Final Report Summary - EUSUSTEL (European Sustainable Electricity; Comprehensive Analysis of Future European Demand and Generation of European Electricity and its Security of Supply)

In this project on European sustainable electricity, a comprehensive analysis of the future European demand and generation of European electricity and its security of supply is made. 10 different scientific and academic partners from all over Europe have worked together on the different work packages (WPs). To help guarantee that the views of the scientists were not too different from what real life shows, during the project, there was an intensive interaction with the electric industry, especially via its umbrella organisation, Eurelectric.

All the partners in the EUSUSTEL project, from 10 different member states in the European Union (EU), were contacted to describe the current national energy policy on a level of all 25 EU Member States.

The demand for electricity is not easy to predict. Electricity demand is closely related to the demand of energy services and to the efficiencies and costs of end-use technologies. The economic growth and the share of the different sectors (e.g. services versus industry) influence the demand for energy and electricity as well. The fuel prices are another important factor. They have a non-negligible impact on both economic growth and the demand for energy services, but they are very uncertain to predict.

---*---

* **WHAT YOU ARE ASKED TO DO**:
Pick up the EUSUSTEL summary on European electricity demand and supply right after its last sentence and carry it on.

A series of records
---*---

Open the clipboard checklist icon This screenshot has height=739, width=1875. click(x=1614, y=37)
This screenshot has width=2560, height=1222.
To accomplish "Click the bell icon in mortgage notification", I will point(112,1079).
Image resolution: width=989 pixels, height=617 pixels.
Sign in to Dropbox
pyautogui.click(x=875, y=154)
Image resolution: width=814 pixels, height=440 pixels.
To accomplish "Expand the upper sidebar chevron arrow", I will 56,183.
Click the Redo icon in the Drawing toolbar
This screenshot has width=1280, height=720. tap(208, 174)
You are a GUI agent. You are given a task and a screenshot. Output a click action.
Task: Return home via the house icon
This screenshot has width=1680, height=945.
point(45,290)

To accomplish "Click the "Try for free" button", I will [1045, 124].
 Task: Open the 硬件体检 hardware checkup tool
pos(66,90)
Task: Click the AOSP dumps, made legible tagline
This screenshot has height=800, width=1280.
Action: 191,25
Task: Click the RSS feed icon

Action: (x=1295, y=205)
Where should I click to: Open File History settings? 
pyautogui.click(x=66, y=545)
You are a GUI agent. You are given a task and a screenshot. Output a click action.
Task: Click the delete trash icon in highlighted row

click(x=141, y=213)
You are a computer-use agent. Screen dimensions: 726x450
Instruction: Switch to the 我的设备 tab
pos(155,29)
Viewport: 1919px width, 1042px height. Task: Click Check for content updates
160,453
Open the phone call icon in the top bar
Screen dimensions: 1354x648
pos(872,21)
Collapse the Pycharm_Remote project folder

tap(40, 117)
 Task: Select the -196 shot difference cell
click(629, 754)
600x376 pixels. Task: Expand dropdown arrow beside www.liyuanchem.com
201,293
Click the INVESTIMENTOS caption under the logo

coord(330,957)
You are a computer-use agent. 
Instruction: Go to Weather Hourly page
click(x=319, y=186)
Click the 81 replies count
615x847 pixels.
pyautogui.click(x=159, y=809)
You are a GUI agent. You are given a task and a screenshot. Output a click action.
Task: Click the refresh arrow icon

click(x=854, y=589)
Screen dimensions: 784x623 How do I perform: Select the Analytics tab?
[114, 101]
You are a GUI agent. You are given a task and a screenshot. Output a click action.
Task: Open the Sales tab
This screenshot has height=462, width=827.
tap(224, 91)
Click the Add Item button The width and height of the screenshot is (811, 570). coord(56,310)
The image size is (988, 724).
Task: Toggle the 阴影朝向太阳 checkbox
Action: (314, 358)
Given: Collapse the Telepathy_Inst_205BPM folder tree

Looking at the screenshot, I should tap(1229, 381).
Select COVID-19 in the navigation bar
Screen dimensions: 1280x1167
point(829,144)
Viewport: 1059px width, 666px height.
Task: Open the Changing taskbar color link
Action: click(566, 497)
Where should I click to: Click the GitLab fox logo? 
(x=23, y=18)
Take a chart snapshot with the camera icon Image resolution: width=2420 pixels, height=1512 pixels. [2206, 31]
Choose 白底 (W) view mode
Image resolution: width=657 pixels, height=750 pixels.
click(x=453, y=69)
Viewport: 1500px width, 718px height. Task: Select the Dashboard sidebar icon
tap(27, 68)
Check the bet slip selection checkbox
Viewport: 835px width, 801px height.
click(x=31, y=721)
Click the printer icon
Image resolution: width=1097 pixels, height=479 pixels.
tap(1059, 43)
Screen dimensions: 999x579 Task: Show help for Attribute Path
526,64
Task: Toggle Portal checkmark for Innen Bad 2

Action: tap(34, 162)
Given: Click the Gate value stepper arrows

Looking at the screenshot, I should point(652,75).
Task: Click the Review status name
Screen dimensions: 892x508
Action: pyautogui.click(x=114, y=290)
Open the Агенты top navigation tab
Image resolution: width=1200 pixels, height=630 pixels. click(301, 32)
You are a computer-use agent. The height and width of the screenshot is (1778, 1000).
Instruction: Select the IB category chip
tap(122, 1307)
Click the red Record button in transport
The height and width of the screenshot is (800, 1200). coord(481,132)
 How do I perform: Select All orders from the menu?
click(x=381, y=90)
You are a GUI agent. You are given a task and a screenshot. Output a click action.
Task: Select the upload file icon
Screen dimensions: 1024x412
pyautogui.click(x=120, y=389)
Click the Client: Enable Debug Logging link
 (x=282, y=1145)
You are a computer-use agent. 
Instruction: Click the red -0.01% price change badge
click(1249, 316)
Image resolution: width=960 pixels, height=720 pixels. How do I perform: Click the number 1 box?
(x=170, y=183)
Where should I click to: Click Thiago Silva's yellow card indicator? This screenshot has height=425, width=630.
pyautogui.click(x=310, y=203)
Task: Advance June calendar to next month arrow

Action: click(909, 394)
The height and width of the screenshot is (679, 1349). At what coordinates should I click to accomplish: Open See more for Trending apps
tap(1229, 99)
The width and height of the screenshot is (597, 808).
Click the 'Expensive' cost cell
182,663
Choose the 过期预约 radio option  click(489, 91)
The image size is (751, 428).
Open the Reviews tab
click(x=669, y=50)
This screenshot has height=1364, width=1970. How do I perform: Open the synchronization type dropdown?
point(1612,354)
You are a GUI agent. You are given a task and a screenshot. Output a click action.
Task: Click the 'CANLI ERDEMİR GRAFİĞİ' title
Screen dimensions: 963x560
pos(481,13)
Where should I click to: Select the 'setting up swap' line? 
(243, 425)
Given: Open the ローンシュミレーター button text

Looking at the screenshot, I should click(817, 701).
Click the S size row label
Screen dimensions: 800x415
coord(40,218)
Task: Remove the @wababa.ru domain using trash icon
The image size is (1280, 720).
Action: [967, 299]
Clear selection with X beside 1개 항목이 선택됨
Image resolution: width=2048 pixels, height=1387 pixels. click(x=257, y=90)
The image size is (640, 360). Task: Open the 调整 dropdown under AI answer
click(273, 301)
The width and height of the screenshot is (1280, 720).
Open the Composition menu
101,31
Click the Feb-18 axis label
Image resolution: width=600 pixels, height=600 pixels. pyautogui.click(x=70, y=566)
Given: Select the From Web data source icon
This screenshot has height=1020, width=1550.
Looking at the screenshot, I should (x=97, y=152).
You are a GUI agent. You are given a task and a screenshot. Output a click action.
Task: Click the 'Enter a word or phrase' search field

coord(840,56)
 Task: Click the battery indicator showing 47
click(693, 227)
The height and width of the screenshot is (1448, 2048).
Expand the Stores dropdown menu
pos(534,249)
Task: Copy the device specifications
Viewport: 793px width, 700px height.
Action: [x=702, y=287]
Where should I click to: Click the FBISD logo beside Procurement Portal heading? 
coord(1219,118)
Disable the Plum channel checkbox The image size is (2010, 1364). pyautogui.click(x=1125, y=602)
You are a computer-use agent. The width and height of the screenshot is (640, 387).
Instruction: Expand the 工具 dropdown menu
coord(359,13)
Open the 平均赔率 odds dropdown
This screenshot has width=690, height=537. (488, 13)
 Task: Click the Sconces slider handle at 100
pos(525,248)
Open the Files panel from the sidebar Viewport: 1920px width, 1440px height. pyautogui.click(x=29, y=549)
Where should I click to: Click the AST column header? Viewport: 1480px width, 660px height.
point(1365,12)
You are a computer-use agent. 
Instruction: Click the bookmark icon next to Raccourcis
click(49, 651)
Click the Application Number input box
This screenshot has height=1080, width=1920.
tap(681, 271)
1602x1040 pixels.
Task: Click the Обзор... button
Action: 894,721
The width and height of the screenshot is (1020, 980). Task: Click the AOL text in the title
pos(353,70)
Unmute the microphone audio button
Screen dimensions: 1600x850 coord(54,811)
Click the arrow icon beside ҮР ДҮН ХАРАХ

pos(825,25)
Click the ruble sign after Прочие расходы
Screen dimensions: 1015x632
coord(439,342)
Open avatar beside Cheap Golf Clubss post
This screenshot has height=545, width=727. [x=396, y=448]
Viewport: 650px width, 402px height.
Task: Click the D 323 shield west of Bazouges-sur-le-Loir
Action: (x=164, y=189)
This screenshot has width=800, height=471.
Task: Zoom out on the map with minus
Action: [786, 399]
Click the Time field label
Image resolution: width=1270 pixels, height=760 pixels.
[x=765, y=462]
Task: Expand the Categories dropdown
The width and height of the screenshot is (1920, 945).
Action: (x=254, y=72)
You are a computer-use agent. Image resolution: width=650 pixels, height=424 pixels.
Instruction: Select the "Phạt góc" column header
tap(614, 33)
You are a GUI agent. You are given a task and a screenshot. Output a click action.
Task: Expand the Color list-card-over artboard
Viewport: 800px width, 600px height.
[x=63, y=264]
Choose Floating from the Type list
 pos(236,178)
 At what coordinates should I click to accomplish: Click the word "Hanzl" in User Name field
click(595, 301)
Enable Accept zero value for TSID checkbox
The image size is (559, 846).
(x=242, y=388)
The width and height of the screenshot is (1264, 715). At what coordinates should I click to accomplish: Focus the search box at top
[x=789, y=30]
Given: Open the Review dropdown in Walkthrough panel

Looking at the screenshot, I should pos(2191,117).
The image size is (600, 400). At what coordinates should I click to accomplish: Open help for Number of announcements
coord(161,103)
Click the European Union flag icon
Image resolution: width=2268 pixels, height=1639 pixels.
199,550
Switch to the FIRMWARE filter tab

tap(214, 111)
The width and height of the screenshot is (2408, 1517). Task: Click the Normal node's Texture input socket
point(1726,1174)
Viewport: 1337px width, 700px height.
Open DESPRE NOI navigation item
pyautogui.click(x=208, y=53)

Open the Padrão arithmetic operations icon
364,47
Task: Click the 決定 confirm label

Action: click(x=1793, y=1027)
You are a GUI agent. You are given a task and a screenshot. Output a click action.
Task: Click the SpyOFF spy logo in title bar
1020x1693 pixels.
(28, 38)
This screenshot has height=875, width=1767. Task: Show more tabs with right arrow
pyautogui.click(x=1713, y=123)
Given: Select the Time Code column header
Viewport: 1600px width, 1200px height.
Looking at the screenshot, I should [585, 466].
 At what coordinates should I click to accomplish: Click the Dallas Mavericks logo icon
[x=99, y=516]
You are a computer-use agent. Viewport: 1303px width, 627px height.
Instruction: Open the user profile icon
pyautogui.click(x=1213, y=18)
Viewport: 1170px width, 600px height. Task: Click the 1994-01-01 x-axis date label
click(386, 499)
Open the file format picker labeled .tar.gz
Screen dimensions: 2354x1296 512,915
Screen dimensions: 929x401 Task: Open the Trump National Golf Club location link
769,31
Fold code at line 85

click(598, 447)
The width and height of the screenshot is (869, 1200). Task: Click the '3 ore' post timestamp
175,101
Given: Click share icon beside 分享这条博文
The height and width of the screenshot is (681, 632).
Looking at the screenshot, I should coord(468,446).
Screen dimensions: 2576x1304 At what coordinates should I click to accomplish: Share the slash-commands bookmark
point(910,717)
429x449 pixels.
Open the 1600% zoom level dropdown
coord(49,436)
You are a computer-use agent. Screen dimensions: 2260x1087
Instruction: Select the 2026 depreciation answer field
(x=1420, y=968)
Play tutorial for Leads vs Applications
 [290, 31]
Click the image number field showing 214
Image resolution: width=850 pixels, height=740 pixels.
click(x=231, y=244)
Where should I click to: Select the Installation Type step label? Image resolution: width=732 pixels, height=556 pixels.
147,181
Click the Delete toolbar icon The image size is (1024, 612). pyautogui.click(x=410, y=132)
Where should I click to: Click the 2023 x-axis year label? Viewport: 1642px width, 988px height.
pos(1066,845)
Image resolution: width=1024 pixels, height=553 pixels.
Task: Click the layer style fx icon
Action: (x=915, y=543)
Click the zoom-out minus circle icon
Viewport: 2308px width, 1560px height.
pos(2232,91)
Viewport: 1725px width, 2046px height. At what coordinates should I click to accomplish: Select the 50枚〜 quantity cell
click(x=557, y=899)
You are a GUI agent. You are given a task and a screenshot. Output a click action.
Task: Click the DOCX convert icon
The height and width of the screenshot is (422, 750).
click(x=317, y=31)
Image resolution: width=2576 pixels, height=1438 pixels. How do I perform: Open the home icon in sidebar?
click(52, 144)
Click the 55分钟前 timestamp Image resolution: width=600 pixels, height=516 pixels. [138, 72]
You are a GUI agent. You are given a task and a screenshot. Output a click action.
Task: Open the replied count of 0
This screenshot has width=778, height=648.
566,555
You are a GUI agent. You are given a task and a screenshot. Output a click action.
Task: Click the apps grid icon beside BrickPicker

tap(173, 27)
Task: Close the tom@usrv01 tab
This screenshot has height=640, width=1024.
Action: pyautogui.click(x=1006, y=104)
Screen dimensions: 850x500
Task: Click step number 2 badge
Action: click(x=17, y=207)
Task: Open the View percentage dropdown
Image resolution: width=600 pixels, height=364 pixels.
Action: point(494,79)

---*---

* **EXERCISE ANSWER**:
The most important technologies for electricity generation (and storage) were treated, ranging from well-established ones all the way up to unconventional and even speculative conversion technologies. Each of these technologies was scrutinised, especially with its potential for further development in the future. In addition, the integration of decentralised generation into the overall electricity generation system was treated, both from an energetic-technical and environmental point of view.

In order to come up with a consistent set of data, a data comparison was performed. The main purpose of the review was to determine a consistent data set for further activities, such as computation of electricity generating costs.

The current legislation and regulation of energy markets were discussed. At first, the content of the main European directives and regulations establishing the current energy market in Europe were discussed. Next, a state of affairs of the internal energy market was presented. Finally, boundary conditions and guidelines for the proper functioning of future energy markets were provided.

The private cost of generating electricity may include in addition to the Average lifetime levelised generation cost (ALLGC) also other cost items that may vary from region to region, from time to time. Such cost items may be for example environmental taxes on fuels, carbon emission charges, system integration costs, etc.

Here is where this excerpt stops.